Posted to commits@nutch.apache.org by ku...@apache.org on 2008/12/04 20:09:15 UTC
svn commit: r723398 -
/lucene/nutch/trunk/src/java/org/apache/nutch/util/URLUtil.java
Author: kubes
Date: Thu Dec 4 11:09:15 2008
New Revision: 723398
URL: http://svn.apache.org/viewvc?rev=723398&view=rev
Log:
NUTCH-647: Resolve URLs tool.
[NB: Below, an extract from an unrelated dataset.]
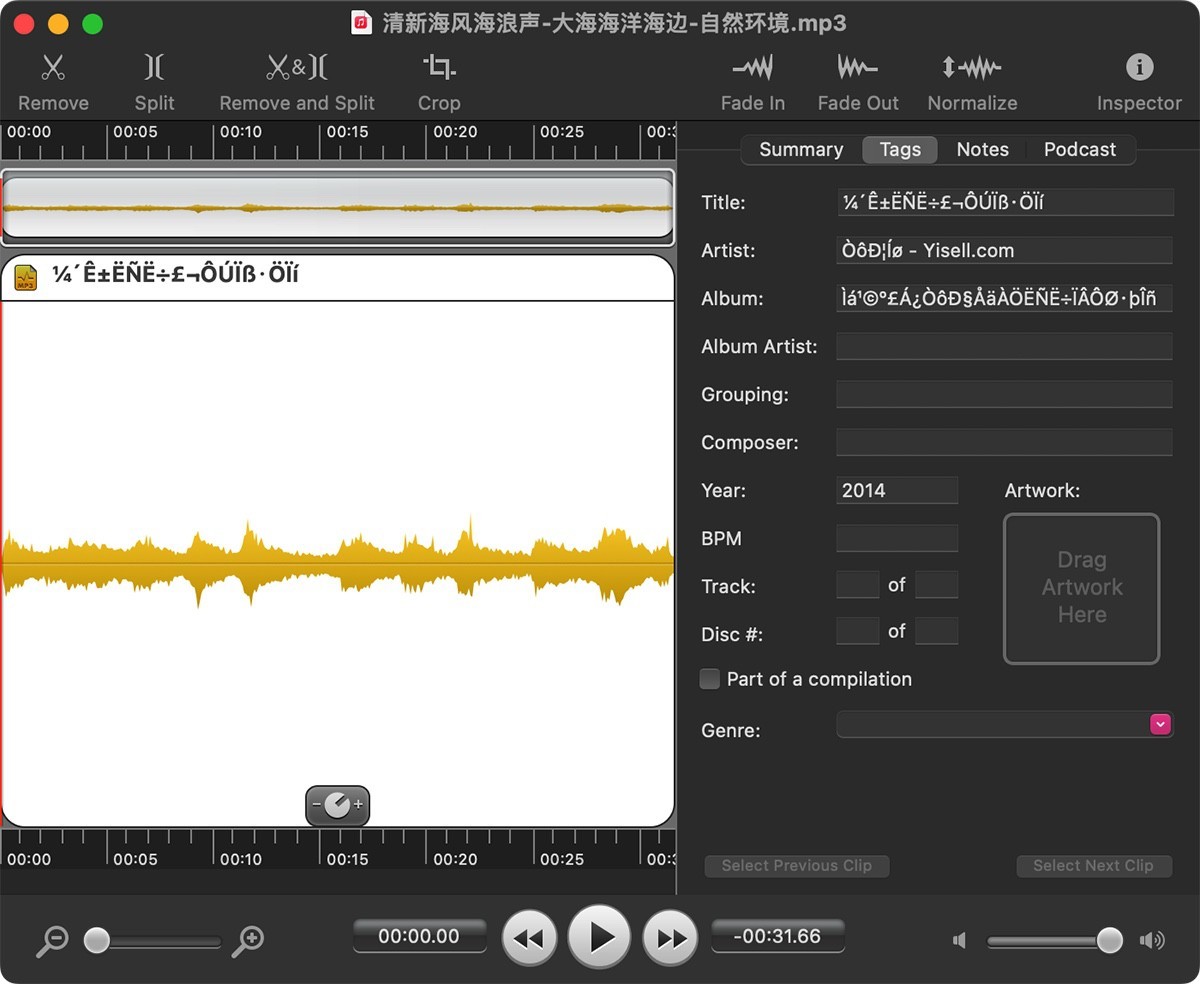Click the Remove and Split tool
New methods for URLUtil should have been included but weren't.
Modified:
lucene/nutch/trunk/src/java/org/apache/nutch/util/URLUtil.java
Modified: lucene/nutch/trunk/src/java/org/apache/nutch/util/URLUtil.java
URL: http://svn.apache.org/viewvc/lucene/nutch/trunk/src/java/org/apache/nutch/util/URLUtil.java?rev=723398&r1=723397&r2=723398&view=diff
==============================================================================
--- lucene/nutch/trunk/src/java/org/apache/nutch/util/URLUtil.java (original)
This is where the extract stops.